Recorded data below:

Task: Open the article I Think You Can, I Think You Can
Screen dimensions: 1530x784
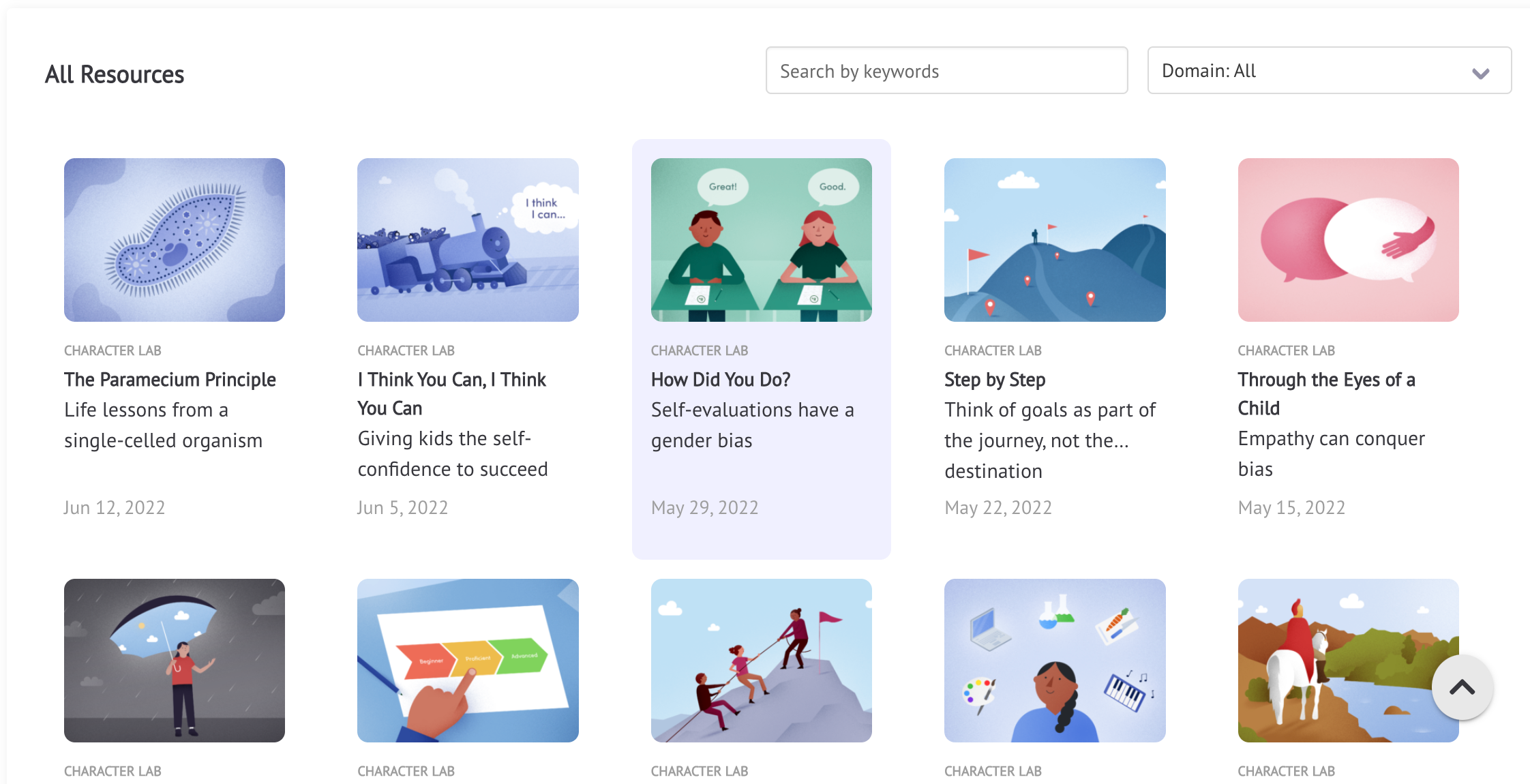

End of Recorded data.
Recorded data below:

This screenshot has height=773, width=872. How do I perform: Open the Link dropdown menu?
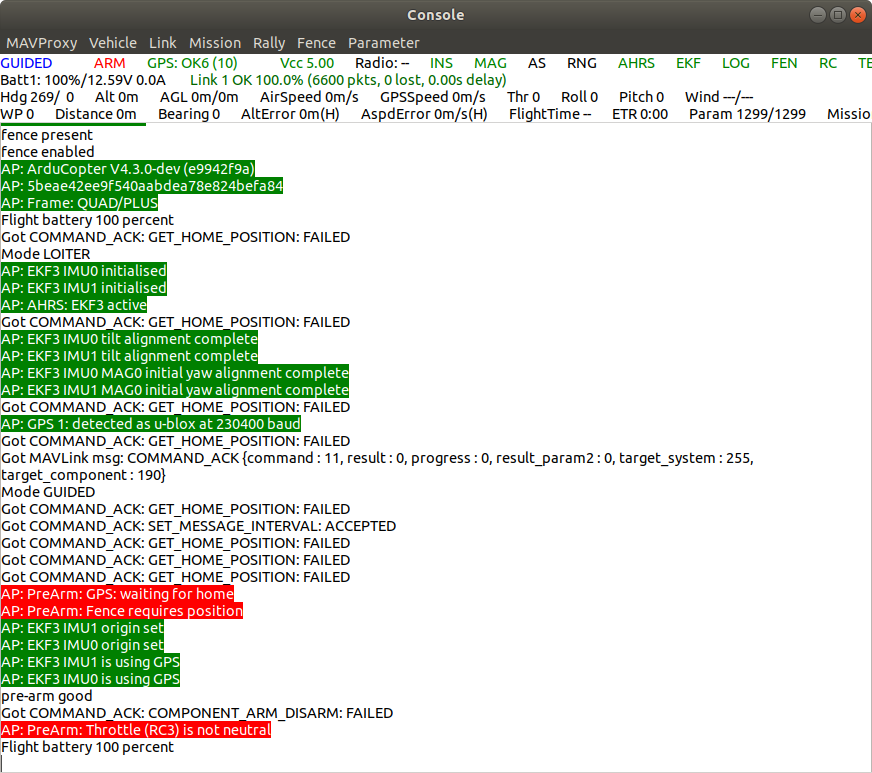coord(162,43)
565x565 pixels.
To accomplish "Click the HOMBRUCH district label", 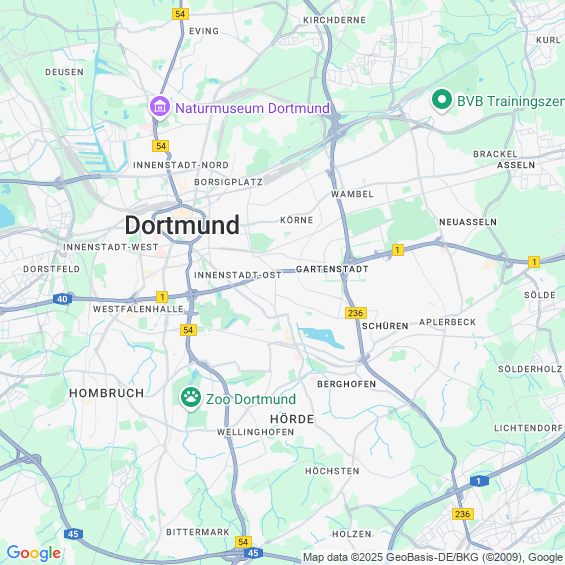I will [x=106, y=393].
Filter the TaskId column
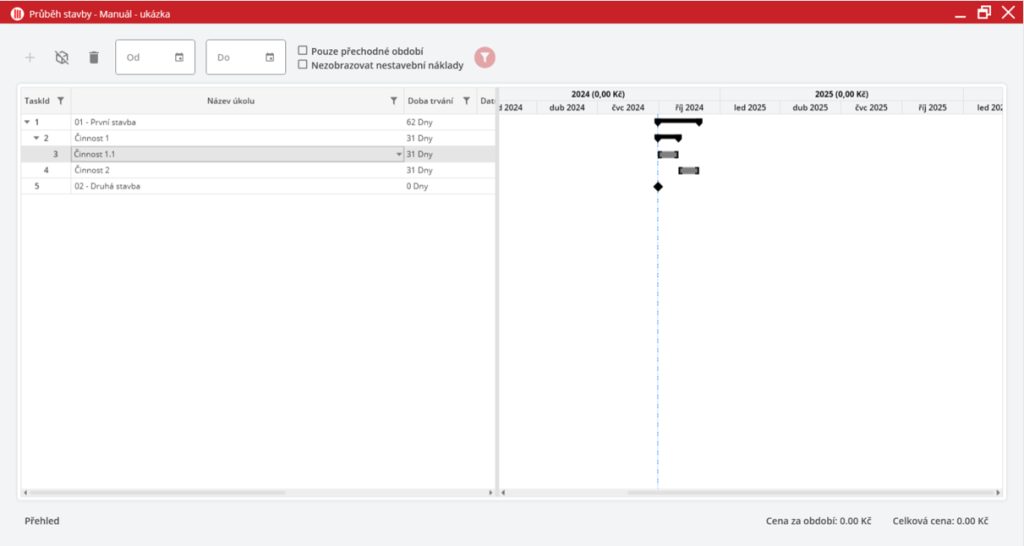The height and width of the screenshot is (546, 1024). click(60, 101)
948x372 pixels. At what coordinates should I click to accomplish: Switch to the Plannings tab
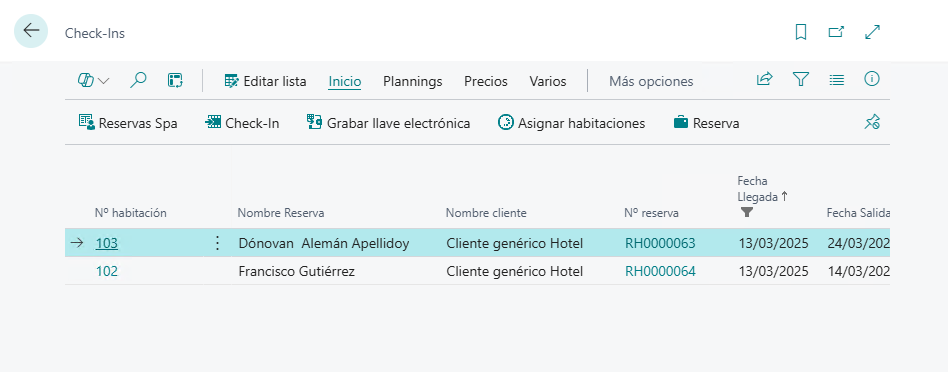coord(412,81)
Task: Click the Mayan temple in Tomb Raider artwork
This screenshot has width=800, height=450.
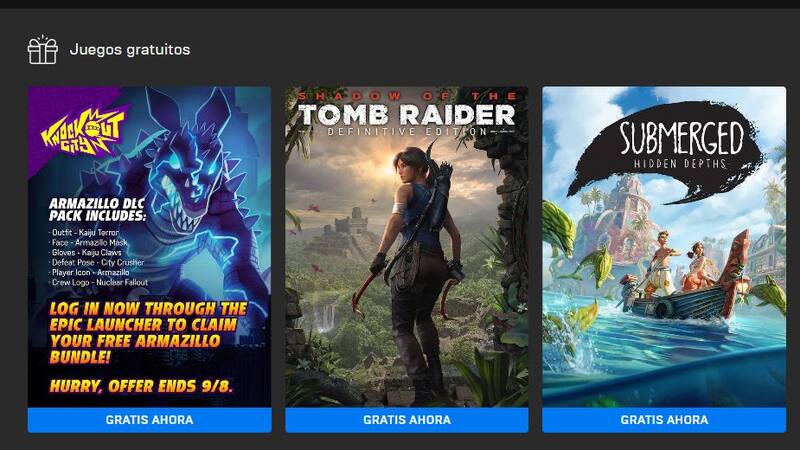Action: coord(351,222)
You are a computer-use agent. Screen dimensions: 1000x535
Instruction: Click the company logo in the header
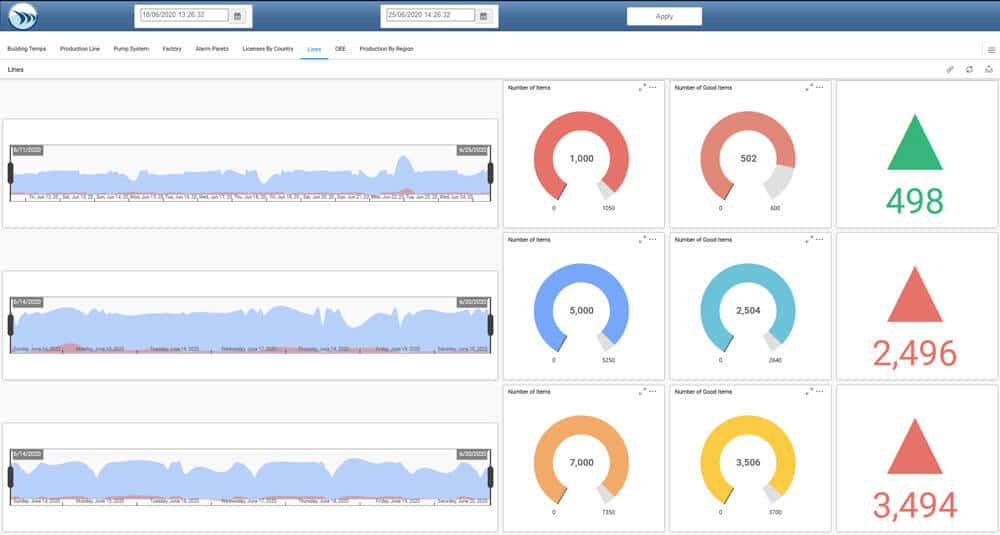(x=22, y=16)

End of Recorded data.

▶ Work instruction:
With the first line being the one containing "Task: Open the" and the last line the one containing "Screen dimensions: 1530x784", transcribe exactly the lines above that fall in that range.

▶ Solution to this task:
Task: Open the article I Think You Can, I Think You Can
Screen dimensions: 1530x784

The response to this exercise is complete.